Data for processing

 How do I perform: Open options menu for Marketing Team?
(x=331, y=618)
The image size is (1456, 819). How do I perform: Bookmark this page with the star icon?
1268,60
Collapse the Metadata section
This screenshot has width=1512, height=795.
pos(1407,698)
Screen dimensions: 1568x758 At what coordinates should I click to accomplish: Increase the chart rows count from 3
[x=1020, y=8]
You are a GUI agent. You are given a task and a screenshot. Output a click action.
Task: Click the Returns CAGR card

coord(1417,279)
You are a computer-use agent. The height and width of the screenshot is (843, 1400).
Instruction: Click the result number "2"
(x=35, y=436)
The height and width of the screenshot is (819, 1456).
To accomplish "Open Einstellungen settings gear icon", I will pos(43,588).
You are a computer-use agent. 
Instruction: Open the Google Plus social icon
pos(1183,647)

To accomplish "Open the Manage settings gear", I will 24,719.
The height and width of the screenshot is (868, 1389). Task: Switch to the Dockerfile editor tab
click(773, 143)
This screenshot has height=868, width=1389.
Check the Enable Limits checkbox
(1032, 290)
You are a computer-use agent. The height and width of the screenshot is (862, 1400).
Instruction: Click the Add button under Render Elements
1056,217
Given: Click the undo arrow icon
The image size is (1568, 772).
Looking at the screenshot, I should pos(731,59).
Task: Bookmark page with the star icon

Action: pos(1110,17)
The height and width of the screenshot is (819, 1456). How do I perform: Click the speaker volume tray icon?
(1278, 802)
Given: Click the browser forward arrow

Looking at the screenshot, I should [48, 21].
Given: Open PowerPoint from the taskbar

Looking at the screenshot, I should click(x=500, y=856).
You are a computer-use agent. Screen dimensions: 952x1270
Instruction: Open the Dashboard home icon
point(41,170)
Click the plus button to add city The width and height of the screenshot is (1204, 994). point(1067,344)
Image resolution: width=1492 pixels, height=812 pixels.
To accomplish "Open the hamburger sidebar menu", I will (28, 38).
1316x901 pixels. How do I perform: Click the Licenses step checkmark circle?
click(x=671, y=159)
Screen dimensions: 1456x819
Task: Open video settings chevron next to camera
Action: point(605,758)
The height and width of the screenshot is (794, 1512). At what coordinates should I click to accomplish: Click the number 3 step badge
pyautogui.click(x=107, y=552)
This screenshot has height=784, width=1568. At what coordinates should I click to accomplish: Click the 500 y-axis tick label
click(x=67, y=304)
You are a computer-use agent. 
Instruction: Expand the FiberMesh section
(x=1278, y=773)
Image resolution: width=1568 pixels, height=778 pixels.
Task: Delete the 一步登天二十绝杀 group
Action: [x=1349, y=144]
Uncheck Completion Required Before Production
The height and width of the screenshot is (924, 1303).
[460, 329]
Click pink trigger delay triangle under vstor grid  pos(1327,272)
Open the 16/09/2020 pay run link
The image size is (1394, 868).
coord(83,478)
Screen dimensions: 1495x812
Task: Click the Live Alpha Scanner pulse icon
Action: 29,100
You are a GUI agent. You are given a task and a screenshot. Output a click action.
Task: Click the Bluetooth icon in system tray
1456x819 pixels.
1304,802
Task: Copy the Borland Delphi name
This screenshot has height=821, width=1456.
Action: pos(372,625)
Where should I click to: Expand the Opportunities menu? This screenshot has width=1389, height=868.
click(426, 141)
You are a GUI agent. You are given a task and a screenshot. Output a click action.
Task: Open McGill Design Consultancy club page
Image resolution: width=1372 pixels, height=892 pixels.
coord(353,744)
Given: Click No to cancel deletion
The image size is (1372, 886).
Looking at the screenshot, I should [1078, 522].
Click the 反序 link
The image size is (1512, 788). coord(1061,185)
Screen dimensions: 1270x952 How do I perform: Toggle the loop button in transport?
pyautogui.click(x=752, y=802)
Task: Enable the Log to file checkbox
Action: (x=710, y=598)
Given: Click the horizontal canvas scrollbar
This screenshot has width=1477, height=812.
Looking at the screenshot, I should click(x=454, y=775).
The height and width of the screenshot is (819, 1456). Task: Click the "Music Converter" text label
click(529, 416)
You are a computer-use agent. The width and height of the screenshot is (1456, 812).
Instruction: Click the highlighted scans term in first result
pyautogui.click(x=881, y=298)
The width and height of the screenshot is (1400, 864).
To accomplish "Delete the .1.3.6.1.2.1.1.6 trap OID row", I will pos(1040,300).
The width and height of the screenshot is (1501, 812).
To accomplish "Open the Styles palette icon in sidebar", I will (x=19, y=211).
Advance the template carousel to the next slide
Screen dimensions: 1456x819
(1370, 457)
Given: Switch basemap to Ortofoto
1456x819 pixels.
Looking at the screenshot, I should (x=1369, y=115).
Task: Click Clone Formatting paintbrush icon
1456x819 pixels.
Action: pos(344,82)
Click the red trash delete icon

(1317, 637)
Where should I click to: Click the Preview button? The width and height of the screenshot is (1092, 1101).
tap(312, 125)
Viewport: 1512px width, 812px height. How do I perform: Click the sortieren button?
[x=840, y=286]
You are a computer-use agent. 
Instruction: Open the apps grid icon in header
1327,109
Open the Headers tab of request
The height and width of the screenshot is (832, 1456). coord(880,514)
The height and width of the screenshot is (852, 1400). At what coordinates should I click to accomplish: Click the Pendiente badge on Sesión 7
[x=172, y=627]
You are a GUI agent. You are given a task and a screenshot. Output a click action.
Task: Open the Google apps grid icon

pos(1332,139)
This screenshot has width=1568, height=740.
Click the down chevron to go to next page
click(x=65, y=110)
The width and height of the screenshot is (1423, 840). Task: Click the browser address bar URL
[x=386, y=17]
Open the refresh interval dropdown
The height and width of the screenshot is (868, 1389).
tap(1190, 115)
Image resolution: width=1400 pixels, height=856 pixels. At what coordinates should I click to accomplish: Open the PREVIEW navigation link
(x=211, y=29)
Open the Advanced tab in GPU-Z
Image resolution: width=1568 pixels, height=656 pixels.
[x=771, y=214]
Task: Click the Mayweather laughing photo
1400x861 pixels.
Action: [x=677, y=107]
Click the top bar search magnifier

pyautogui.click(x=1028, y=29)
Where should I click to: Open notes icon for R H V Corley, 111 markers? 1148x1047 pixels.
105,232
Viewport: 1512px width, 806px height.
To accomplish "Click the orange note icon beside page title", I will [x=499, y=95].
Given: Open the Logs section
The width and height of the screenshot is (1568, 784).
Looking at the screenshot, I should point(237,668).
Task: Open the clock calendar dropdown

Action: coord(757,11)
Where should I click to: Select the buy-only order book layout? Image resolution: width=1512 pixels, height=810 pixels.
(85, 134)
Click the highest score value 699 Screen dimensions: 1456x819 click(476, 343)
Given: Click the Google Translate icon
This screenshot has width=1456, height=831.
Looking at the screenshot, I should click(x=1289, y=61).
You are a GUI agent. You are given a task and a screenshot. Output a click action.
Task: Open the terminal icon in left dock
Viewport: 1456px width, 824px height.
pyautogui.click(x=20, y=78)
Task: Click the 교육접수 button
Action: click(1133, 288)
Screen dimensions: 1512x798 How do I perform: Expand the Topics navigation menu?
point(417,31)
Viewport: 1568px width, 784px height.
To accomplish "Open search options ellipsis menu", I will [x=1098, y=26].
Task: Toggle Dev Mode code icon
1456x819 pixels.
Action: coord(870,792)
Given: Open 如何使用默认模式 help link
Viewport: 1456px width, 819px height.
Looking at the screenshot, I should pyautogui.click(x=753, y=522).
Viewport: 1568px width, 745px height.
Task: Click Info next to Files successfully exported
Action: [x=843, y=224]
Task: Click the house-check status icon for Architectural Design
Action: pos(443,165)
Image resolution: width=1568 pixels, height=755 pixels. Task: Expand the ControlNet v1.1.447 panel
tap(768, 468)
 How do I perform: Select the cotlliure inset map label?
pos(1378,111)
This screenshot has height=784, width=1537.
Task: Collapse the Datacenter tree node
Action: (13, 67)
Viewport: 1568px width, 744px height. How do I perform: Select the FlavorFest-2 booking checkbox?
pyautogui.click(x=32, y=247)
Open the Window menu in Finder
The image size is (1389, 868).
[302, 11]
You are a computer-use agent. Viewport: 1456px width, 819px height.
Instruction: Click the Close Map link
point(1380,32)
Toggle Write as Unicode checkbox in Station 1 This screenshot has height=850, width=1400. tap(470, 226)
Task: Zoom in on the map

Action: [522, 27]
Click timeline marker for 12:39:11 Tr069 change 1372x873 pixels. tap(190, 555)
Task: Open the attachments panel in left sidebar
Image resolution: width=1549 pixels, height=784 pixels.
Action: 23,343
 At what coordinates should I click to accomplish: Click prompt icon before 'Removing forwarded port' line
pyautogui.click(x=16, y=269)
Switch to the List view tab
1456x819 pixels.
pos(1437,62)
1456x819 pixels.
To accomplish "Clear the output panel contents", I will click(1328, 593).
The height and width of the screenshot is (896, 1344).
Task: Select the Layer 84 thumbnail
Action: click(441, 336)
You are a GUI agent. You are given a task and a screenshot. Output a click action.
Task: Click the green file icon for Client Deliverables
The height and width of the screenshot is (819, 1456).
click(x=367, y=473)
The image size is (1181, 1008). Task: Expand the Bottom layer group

Work task
Could you return exactly the stretch of the data above that starts at the line with "This screenshot has width=1456, height=831." and ends at the line with "Viewport: 1568px width, 784px height.", both lines included?

Solved problem
This screenshot has width=1456, height=831.
Looking at the screenshot, I should click(x=1289, y=61).
You are a GUI agent. You are given a task and a screenshot. Output a click action.
Task: Open the terminal icon in left dock
Viewport: 1456px width, 824px height.
pyautogui.click(x=20, y=78)
Task: Click the 교육접수 button
Action: click(1133, 288)
Screen dimensions: 1512x798 How do I perform: Expand the Topics navigation menu?
point(417,31)
Viewport: 1568px width, 784px height.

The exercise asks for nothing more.